DIRECTIVES:
a) In the Kubernetes storage guide, which protocol have almost all object storage offerings adopted as the standard?
b) Retype the part of the Kubernetes storage guide starting with "However, even if" and going on through "need persistent storage.".
c) List every example the Kubernetes storage guide gives of how the operating system can provide a directory to an application.

TEXT SECTION:
....

Guide to Kubernetes Storage
Congratulations! You are ready to deploy your applications, from simple internal web sites to business-critical applications, on the best platform available, Equinix Metal.
Have you thought about storage?
Actually, what do we even mean by "storage"?
In this article, we will give an overview of storage in general, then storage for Kubernetes, and finally your options for storage for Kubernetes applications on Equinix Metal. While we won't quite make you a world-class expert, we will give you enough information to make good decisions, and know how and when to reach out for assistance from the world-class Equinix Metal support team.
Why do we need application storage? Somewhere down the line, your applications will need to store data. Your app might just be completely stateless, without any permanently stored information. If that is the case, you don't really need to care about storage... probably.
However, even if your app is stateless, it sends its data to a stateful application, possibly a database, which, in turn, needs to store its data.
Your application is going to need persistent storage.
While it may seem straightforward, there actually are two categories of storage, at least as far as your app is concerned.
- File Storage
- Object Storage
Let's look at each in turn.
File storage doesn't actually have to be on a disk. From your application's perspective, however, it appears as an operating system directory. This is the crucial characteristic of this kind of storage.
Your application expects the operating system to provide it with a directory.
How the operating system does this can come about in one of myriad ways. As a few examples, it can:
- Use a local directory
- Mount a block device, i.e. a locally attached disk
- Mount a block device from a disk image file, create a partition on it, create a filesystem on that partition, and mount it
- Mount a remote block device via a network block storage protocol, such as iSCSI or NVMe-over-TCP
- Mount a remote directory via a network file storage protocol, such as NFS or CIFS/SMB
There are many more options. The key characteristic of all of them is that the application is 100% ignorant of the source of the directory, and where the actual storage takes place. It relies on the operating platform to provide it with a directory which it uses.
Object storage stores objects, like files, in buckets. This is most commonly associated with, and popularized by, AWS Simple Storage Service (S3), but is provided by many cloud providers, as well as several run-it-yourself open-source and commercial closed-source versions. Almost all of them hew to the S3 protocol, which has become the standard.
While buckets look and feel like disk volumes, and objects look and feel like files, they often are radically different under the covers. From your application's perspective, to use object storage, it is acutely aware that it is using object storage, accessing it over a network protocol, over http(s), normally with an object storage SDK. This is the crucial characteristic of this kind of storage.
Your application connects with the storage directly over the network.
The platform on which your application is running has no responsibility for providing the storage to your application; indeed, it is likely to be unaware that your application is using storage at all.
As an aside, it is possible for the platform to take an object storage provider and make it look like a directory to your application, although it is not a common use case, and often not recommended for production applications unless necessary.
If your application expects to find directory space available to it, and for the data it places in there to be persistent, you are looking for your operating platform to make file storage available.

....

GIVEN DATA:
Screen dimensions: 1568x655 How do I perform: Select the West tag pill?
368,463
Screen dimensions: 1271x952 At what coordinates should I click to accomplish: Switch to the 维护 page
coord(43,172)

....

ANSWERS TO THE PROBLEMS:
a) The S3 protocol.

b)
However, even if your app is stateless, it sends its data to a stateful application, possibly a database, which, in turn, needs to store its data.
Your application is going to need persistent storage.

c)
- Use a local directory
- Mount a block device, i.e. a locally attached disk
- Mount a block device from a disk image file, create a partition on it, create a filesystem on that partition, and mount it
- Mount a remote block device via a network block storage protocol, such as iSCSI or NVMe-over-TCP
- Mount a remote directory via a network file storage protocol, such as NFS or CIFS/SMB